職場内でメンタルヘルスの相談をできる機関にはどのようなものがあるでしょうか。
産業医・保健師・衛生管理者などの「事業場内産業保健スタッフ」と呼ばれる人たちや、人事労務管理スタッフがいます。
社内で従業員のメンタルヘルス対策を担う社内資源について見ていきましょう。
産業医
産業医は、医療の専門家として労働者の症状を評価し、健康維持のための配慮や助言、健康診断や面接指導を行います。
休職していた労働者の復職の際は、主治医と情報交換し、復職後に必要な配慮や労働環境改善の提案などを行います。
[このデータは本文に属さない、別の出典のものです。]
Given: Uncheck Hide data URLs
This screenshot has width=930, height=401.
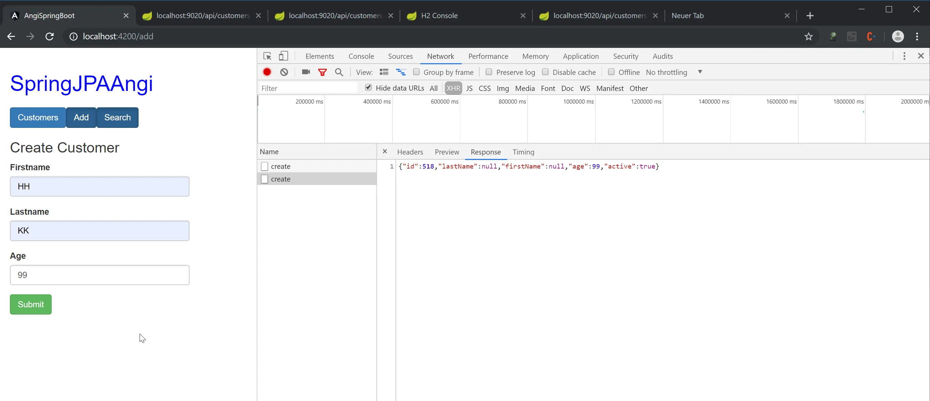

なお、診断や治療は主治医の役割なので、産業医は通常行いません。
労働者が常時50人以上いる事業場では、産業医を選任しなければなりません。
1,000人以上の労働者がいる事業場や、有害な業務に常時500人以上の労働者を従事させる事業場では、専属産業医を選任しなければなりません。
保健師・看護師
保健指導や健康相談・教育、疾病予防の役割を担っています。健康教育にはメンタルヘルス教育も含まれています。
メンタルヘルス不調の疑いのある人の早期発見や不調者のフォローアップ、必要に応じて産業医との面談につなぐなどの役割も果たしています。
なお、選任義務はないため、すべての事業場に配置されているわけではありません。
衛生管理者
メンタルヘルス対策計画に基づき、教育研修の企画、相談窓口などの体制づくり、職場環境の評価・改善を図ります。
常時50人以上の労働者がいる事業場は、その規模に応じて決まった人数の選任義務があります。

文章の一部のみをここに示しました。